第6話

(うわあ……なんかかわいい……)

 初めて足を踏み入れた産婦人科の院内は、私の中の病院のイメージを完全に覆してしまった。内装は柔らかい色合いの暖色系パステルカラーで統一され、一般的な病院のあの無機質な感じがまるでない。

 物珍しくてキョロキョロしていると、松本さんの手が肩に触れた。

「それじゃ、僕はすぐ近くの本屋にいます」

 そう言って、彼は建物の外へと来た道を戻っていく。私は待合室の空いている席に腰かけ、名前を呼ばれるのを待った。

 これから三十分──どんなに遅くても一時間後までにはすべてが終わる。くだらない復讐心に負けた私は、自分で決着をつけなければならない。自分で蒔いた種は、自分で刈り取るしかないのだから。

(大丈夫、きっとうまくいく)

 私はその場で静かに目を閉じた。


「結果は二週間ほどで出ますので、それまでしばらくお待ちくださいね」

 にこやかにそう言う受付の女性に会釈し、私は「携帯電話OKエリア」に立ち寄る。そこから合図となるメッセージを二人の人間に送信した。一人は当然松本さんだ。そしてもう一人こそが、今日のために接触を図った「協力者」──。

 ほどなくして松本さんが戻ってきた。

「お待たせしました。大丈夫、ですか?」

 少し心配そうにこちらぞのぞき込むその顔を、私はしっかりと見つめ返す。

「はい。向こうも準備できたみたいです」

 私たちはうなずきあい、産婦人科の建物を後にした。

 駐車場を横切りながら、そっと手を絡めてみる。と、松本さんはすぐに握り返してくれた。大丈夫。私にはこの人がついている。

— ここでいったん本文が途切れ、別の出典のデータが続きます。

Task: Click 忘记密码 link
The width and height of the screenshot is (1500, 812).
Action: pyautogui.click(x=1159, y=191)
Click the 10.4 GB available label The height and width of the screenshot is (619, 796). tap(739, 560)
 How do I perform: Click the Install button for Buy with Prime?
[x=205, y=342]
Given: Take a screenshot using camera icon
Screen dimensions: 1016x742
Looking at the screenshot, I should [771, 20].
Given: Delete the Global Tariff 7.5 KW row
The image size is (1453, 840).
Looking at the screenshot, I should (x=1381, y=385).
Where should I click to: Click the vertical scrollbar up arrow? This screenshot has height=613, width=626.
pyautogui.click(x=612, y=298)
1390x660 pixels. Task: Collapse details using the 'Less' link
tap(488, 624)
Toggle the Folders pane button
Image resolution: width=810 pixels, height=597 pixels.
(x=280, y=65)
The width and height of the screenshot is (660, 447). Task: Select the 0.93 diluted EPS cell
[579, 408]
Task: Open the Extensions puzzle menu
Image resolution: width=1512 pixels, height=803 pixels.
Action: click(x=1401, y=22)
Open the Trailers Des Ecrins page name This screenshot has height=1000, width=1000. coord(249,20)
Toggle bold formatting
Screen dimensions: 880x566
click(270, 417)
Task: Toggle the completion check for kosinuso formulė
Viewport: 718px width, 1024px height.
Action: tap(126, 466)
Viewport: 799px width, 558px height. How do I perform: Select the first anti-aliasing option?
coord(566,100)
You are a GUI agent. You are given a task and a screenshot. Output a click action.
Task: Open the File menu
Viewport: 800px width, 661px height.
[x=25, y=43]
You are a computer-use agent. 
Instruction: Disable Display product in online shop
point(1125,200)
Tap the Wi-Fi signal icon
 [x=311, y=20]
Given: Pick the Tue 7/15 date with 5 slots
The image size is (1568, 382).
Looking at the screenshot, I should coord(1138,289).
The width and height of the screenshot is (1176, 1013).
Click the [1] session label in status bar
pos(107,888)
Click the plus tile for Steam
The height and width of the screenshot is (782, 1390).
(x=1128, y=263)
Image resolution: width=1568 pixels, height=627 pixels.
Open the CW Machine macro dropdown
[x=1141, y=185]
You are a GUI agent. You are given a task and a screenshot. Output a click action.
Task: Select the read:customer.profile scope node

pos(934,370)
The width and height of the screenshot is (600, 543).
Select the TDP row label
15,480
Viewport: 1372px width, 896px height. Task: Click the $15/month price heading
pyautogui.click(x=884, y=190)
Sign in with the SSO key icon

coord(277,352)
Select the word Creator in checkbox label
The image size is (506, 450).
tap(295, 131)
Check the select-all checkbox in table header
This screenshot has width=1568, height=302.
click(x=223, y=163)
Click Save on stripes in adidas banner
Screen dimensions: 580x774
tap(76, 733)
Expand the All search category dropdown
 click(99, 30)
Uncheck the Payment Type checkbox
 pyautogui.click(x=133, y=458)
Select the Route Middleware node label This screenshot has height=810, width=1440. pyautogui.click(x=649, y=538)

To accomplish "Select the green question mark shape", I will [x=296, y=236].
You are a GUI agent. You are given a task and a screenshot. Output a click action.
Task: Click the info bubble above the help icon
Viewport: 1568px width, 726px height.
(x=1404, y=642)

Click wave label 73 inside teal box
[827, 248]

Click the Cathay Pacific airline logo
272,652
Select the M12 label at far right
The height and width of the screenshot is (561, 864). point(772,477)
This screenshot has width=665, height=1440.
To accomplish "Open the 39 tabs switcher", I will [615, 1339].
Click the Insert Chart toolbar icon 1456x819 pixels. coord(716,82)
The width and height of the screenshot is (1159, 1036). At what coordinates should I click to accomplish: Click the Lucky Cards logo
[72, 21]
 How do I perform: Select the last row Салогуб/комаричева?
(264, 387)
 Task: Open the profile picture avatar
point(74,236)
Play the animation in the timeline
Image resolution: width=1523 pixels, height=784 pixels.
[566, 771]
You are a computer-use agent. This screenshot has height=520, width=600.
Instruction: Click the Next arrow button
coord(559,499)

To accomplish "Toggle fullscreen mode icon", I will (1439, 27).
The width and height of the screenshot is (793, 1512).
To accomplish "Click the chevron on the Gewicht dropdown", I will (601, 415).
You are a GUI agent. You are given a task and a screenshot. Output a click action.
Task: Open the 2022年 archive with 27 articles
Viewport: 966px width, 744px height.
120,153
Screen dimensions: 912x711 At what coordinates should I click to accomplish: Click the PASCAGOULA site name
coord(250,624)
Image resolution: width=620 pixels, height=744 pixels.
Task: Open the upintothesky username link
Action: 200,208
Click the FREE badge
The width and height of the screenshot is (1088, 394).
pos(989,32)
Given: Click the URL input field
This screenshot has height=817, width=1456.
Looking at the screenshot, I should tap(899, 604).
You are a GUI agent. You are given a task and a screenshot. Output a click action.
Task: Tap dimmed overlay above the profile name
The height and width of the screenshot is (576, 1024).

 向かいのカフェから一組のカップルが出てきたのは、ちょうど私たちが駐車場を突っ切って道路にたどり着いた時だった。「協力者」の有能さに思わず舌を巻く。

 私はそちらを見ないようにしながら、隣に立つ松本さんに笑いかけた。いつもより高いところにあるその顔も、私に笑顔を向けてくれている。お互いに少しぎこちない気がするけれど問題ない。だってもうすぐ──。